Request: Restate the lines below word for word, leaving out the pictures.

Data entries

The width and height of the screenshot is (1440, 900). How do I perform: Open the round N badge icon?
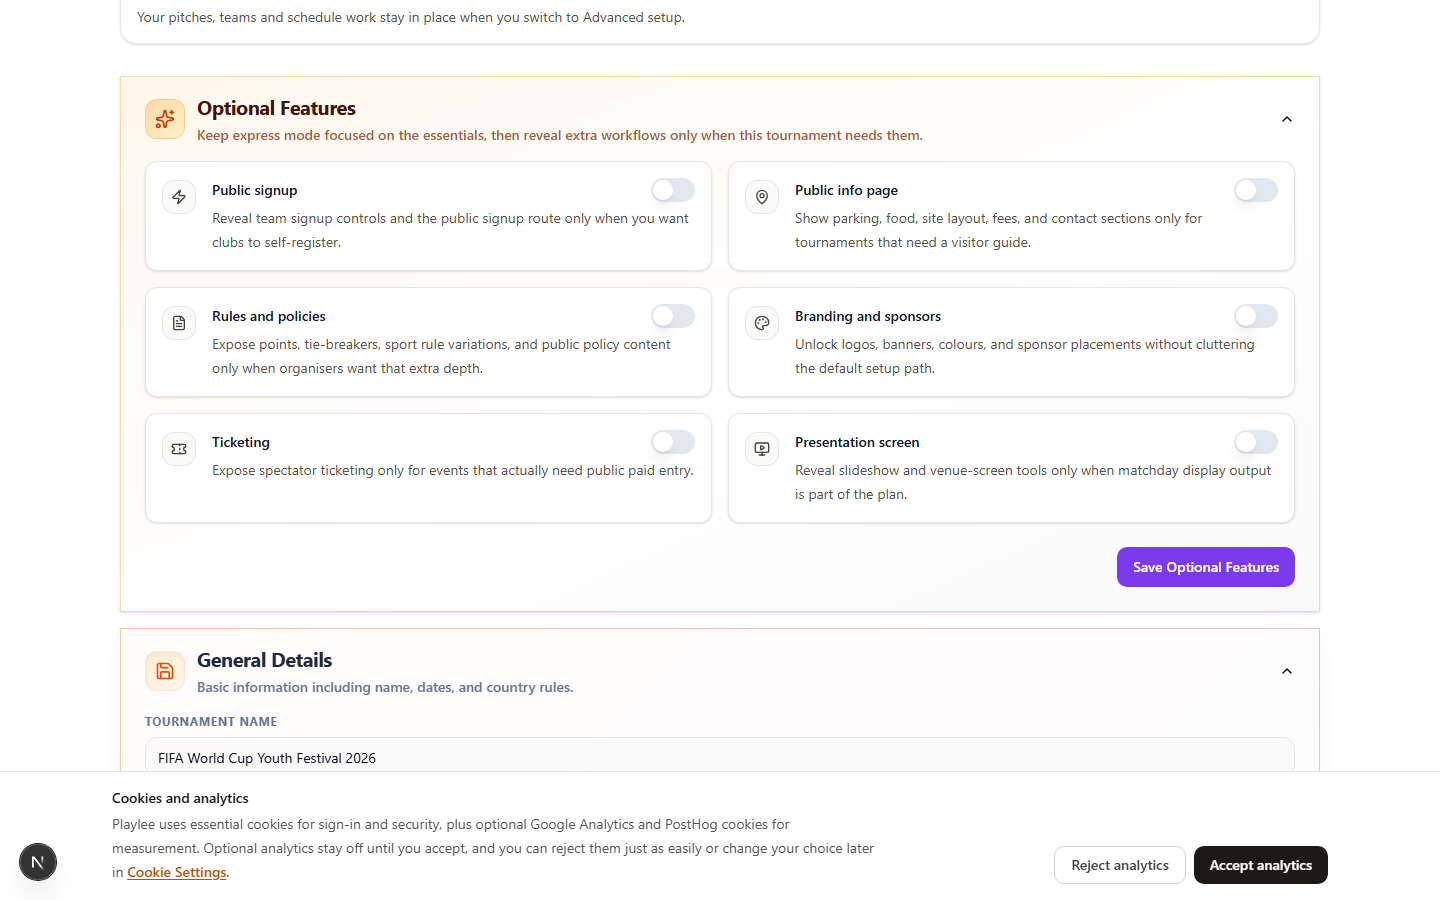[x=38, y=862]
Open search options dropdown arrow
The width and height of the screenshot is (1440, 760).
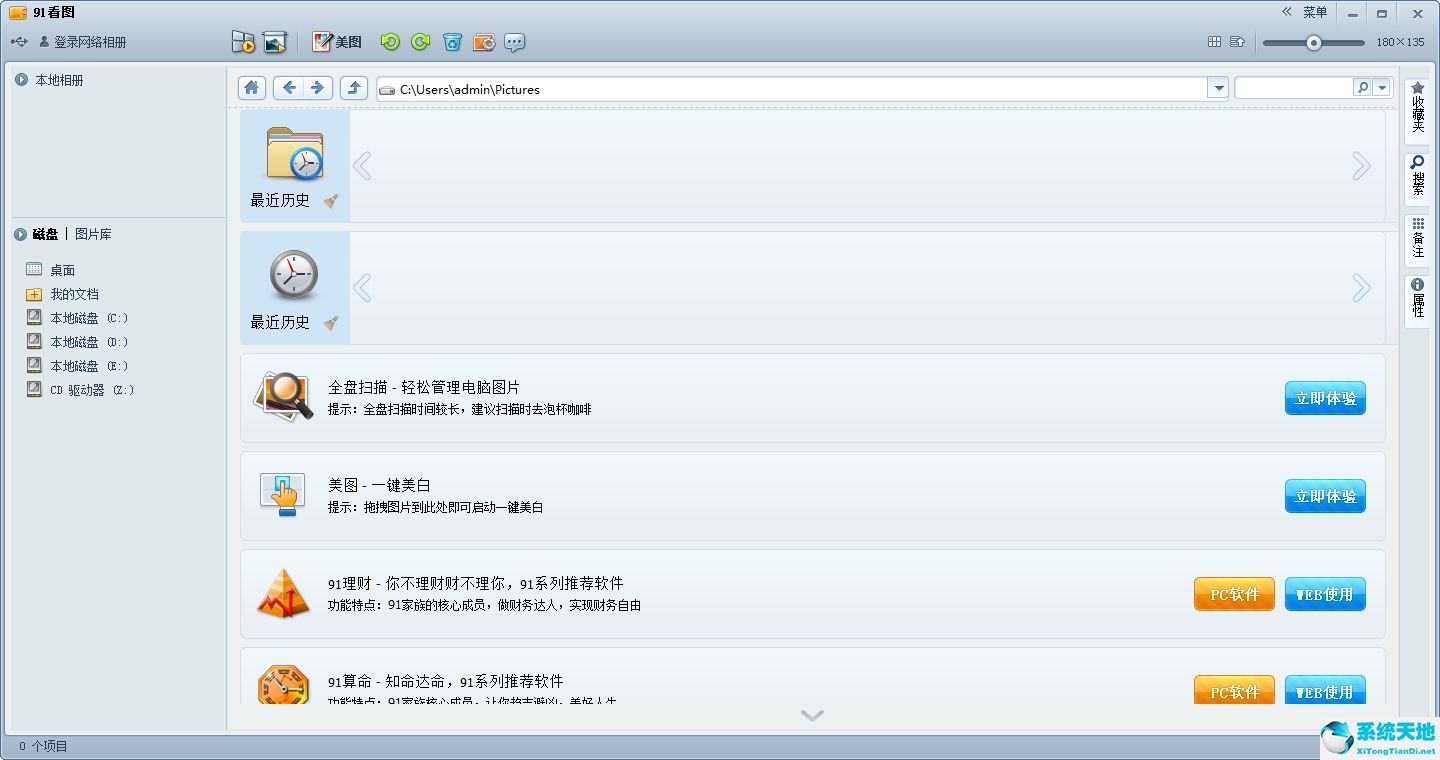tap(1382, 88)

Written response:
The width and height of the screenshot is (1440, 900). How do I perform: Open the round N badge icon?
[x=38, y=862]
Open search options dropdown arrow
The width and height of the screenshot is (1440, 760).
tap(1382, 88)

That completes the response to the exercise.